TA de Grenoble, juge des référés – Nos 2105744, 2105745 – association "Biodiversité sous nos pieds" et France Nature Environnement  – 4 octobre 2021

Environnement, Installations classées pour la protection de l’environnement, ICPE, Référé suspension, Deux-Alpes, Extension d'une carrière, Besoins locaux en granulats, Demande d’autorisation environnementale, L.411-1 du code de l'environnement, L.411-2 du code de l’environnement, Raison impérative d’intérêt public majeur, Protection des espèces protégées, Destruction d'espèces portégées, Papillon Apollon, Coronelle lisse
L’urgence est caractérisée par la destruction, la perturbation intentionnelle et la dégradation des habitats des espèces protégées causées par les travaux de défrichement autorisés. Par ailleurs, le juge des référés retient, en l’état de l’instruction, l’absence de raison impérative d’intérêt public majeur justifiant le projet d’exploitation de la carrière de nature à faire naître un doute sérieux.

 

 

Il résulte de l’instruction que selon l’article 8.2.7 de l’arrêté litigieux, le défrichement et le décapage des terrains situés en zone 1a et 1b correspondant à la première période de phasage pourront être effectués entre le 1er septembre et le 31 octobre. Ces travaux de défrichement auront nécessairement un impact sur les espèces protégées, par leur destruction, la perturbation intentionnelle et la dégradation des habitats en particulier celui de l’Apollon et de la coronelle lisse qui sont des espèces inféodées aux éboulis, nonobstant les mesures de protection prévues. Il ressort des pièces du dossier que sur les 48 espèces protégées listées dans l’arrêté litigieux, huit seront détruites, dont le papillon Apollon, qui se reproduit sur le site. Compte tenu du caractère irréversible des effets de l’arrêté attaqué, il y a lieu de considérer que la condition d’urgence est satisfaite.

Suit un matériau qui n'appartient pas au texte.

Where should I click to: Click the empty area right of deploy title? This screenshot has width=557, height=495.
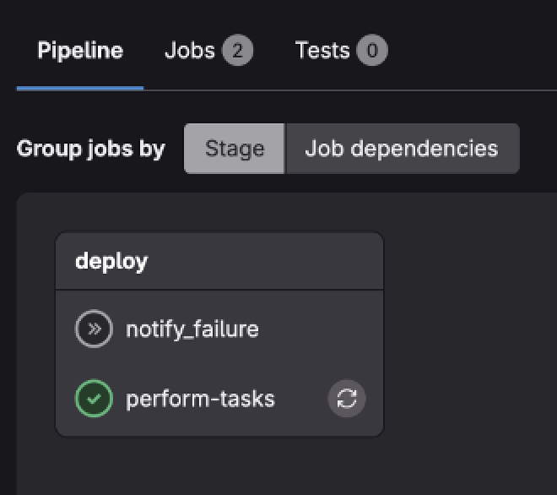pyautogui.click(x=270, y=262)

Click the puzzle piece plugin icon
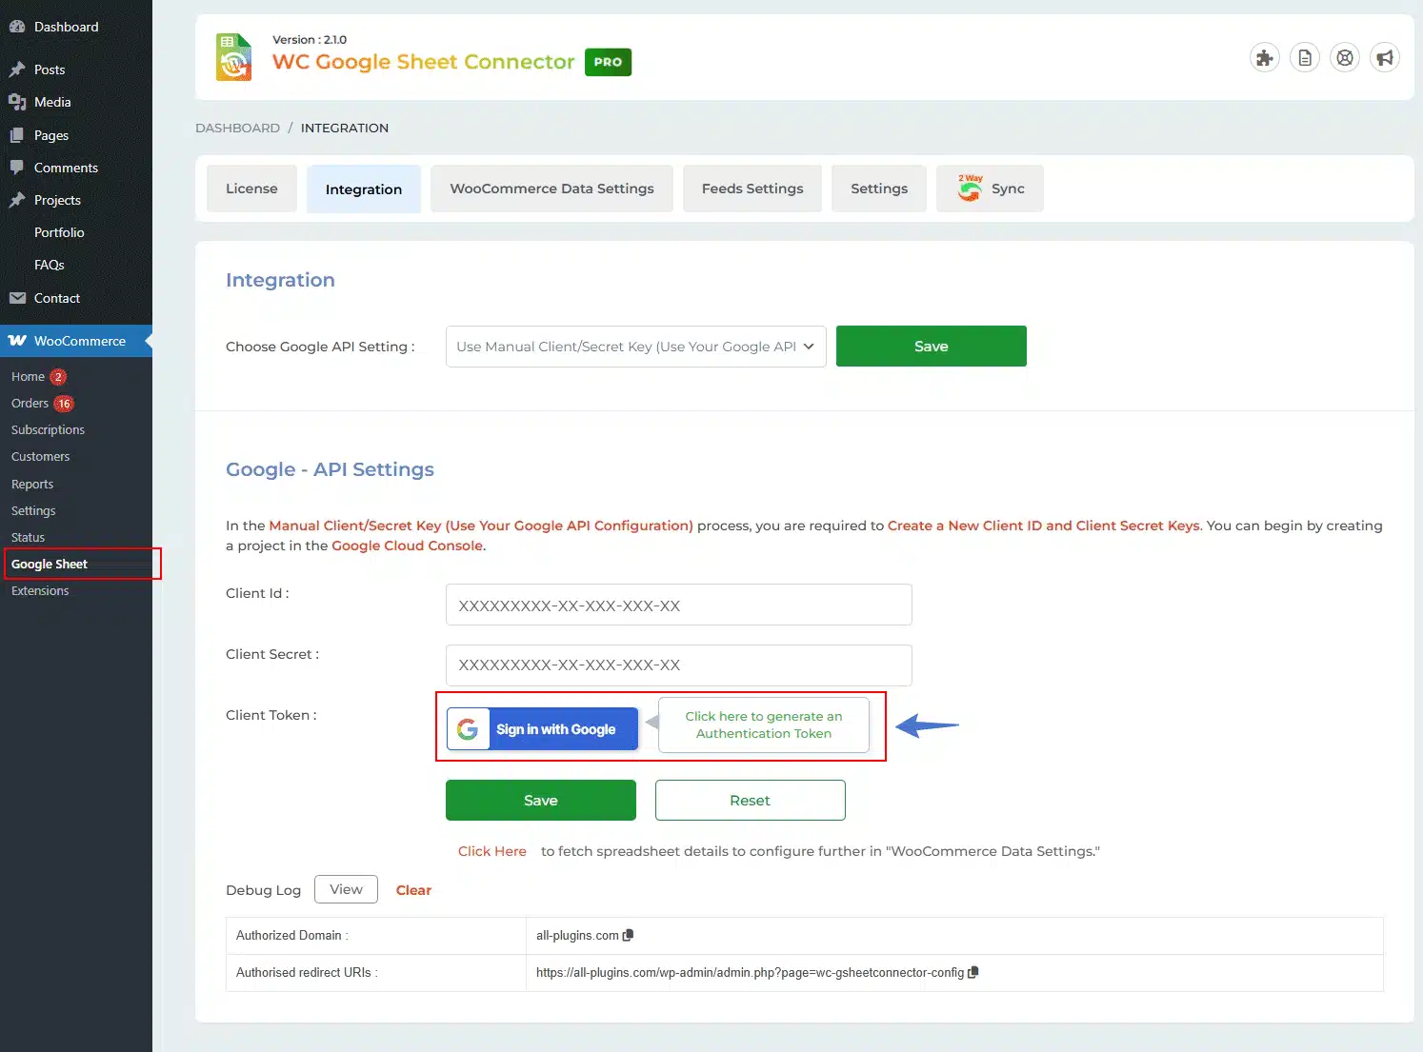[1264, 58]
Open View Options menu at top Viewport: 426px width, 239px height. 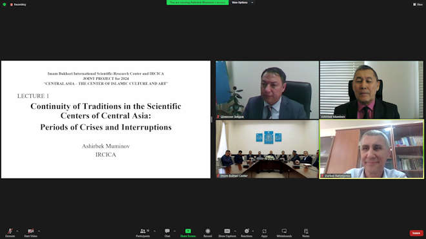tap(242, 3)
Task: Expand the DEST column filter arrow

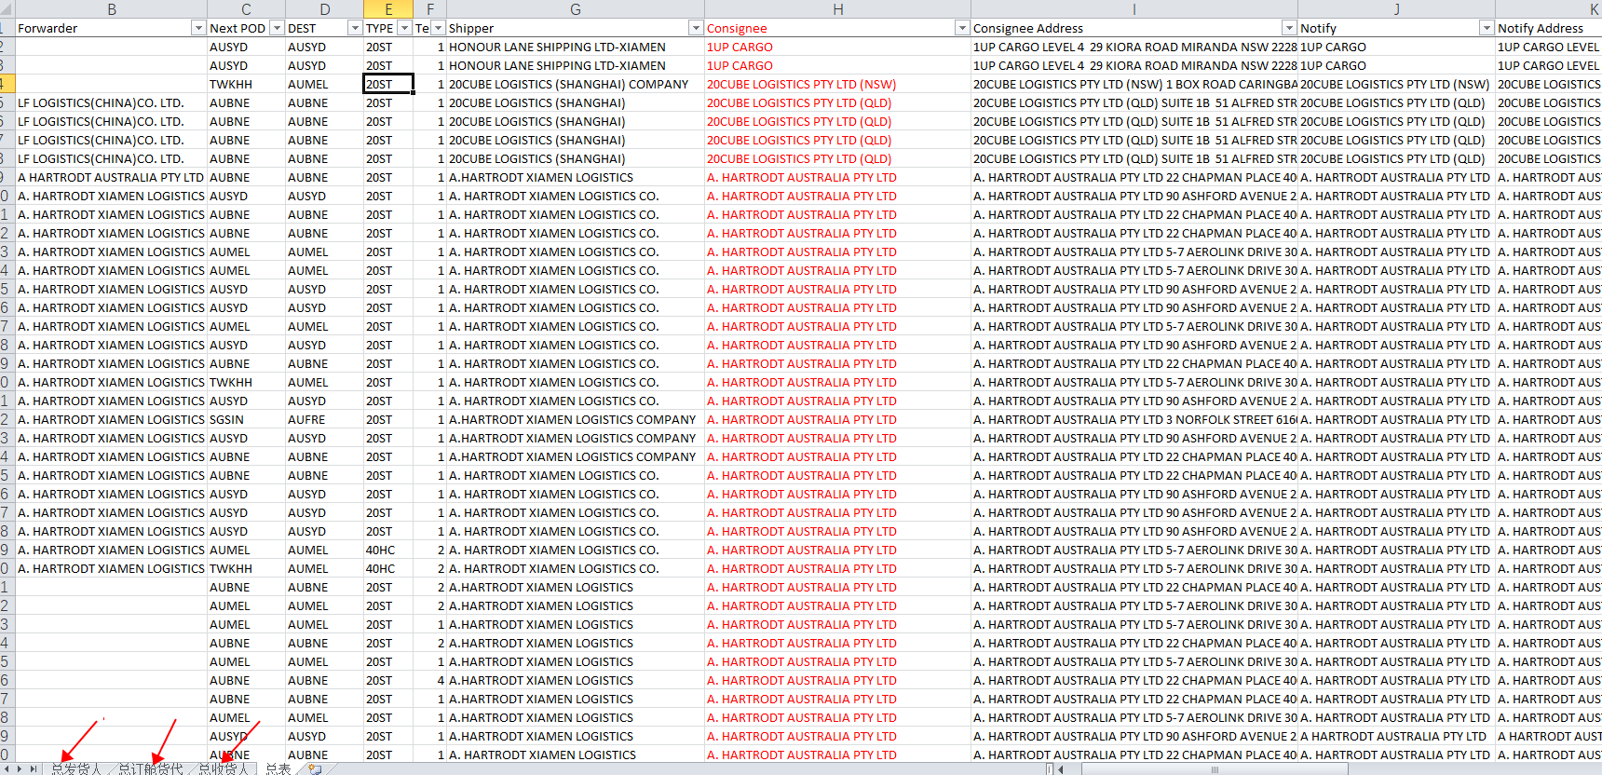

Pour établir que le projet d’exploitation de la carrière présentait des raisons impératives d’intérêt public majeur, le préfet de l’Isère a retenu dans l’arrêté contesté, la nature géologique des matériaux reconnus de grande qualité, le besoin fort en extraction de granulat, une activité économique génératrice d’emplois et une réduction des distances moyennes de transport. Toutefois, pour justifier des besoins locaux en granulats dans le secteur de l’Oisans, il résulte de l’instruction que cinq valeurs (exprimées en milliers de tonnes), très significativement différentes sont avancées pour justifier ces besoins et il n’est pas démontré par les pièces du dossier que ces derniers ne pourraient être couverts par les carrières situées à proximité ou par d’autres gisements de report figurant au schéma régional des carrières Auvergne Rhône-Alpes. Par ailleurs, il est constant que le projet n’induira la création que de 10 emplois directs et de 40 à 50 emplois indirects et il n’est pas établi que les matériaux produits soient exclusivement, ni même majoritairement, destinés à approvisionner les besoins locaux. Dans ces conditions, le moyen tiré de l’absence de raison impérative d’intérêt public majeur est, en l’état de l’instruction, de nature à faire naître un doute sérieux quant à la légalité de l’arrêté attaqué.